James McKenna, chairman to the Adirondack Sports Council, the Lake Placid 2023 FISU World University Games Organizing Committee, added, “New York state has shown to the world that international sporting events have the power to unite peoples and nations. Records were broken and friendships were made as the entire world watched. To all residents and businesses of Lake Placid and New York’s North Country for showing the world what wonderful hosts we are. It is impossible to relate all the comments and stories about the friendliness of our local communities and their willingness to help that have been shared.”
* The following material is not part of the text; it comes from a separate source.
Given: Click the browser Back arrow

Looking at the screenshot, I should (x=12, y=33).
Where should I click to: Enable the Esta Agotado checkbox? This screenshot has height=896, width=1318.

As part of the closing ceremony, Eder transferred the FISU Flag to Stefano Lo Russo, the mayor for Torino, Italy, the host of the 2025 FISU Winter World University Games, and Lorenzo Lentini, Italian University Sport Center delegate.
Italian band Pinguini Tattici Nucleari played rock songs and Indigenous tribes from the North Country sang songs of gratitude and safety. Then, hundreds of FISU athletes, delegates, volunteers and locals gathered in Mid’s Park on Lake Placid’s Main Street to dance along to a DJ set by Mix Master Mike — of the Beastie Boys — and watch fire dancers and a drone-powered fireworks show above Mirror Lake.
U.S. athletes earned a total of 17 medals in the 2023 games — ranking fifth in medals earned by country, with Japan ranking the highest at 48 medals. The FISU event brought 1,443 athletes (ages 17-25) from 45 countries (plus Hong Kong, China) and more than 540 universities to compete in 85 medal events in 12 winter sports: Alpine skiing, biathlon, cross-country skiing, curling, figure skating, freestyle and freeski, ice hockey, Nordic combined, short-track speedskating, ski jumping, snowboarding and speedskating. The games were held at venues in Lake Placid, Saranac Lake, Wilmington, North Creek, Canton and Potsdam.
As of Sunday, around 58,000 tickets for FISU events were sold — about 9,000 tickets short of organizers’ 67,000 goal — according to Secretary of State Robert Rodriguez.
“The 11-day competition brought hundreds of athletes and thousands of spectators to New York state shining a global spotlight on everything the north country has to offer,” Rodriguez said. “Our newly renovated world-class Olympic complexes provided athletes with exceptional state-of-the-art facilities to compete while visitors from all over the world were introduced to an iconic tourist destination.
“New York state is proud to have hosted the FISU World University Games in Lake Placid and the surrounding areas because no one does winter better than New York state.”
The games began on Jan. 11 with several hockey games, one day before the opening ceremony.
“The future is bright”
It’s been a long road to the 2023 FISU Winter World University Games since the village of Lake Placid, the only bidder for the 2023 games, was announced as this year’s FISU host city back in March 2018. Upgrades to the Olympic Center, the Saranac Lake Civic Center, Mount Van Hoevenberg, Whiteface Mountain and North Creek winter sports venues, along with improvements to Lake Placid’s Main Street, were only part of the journey.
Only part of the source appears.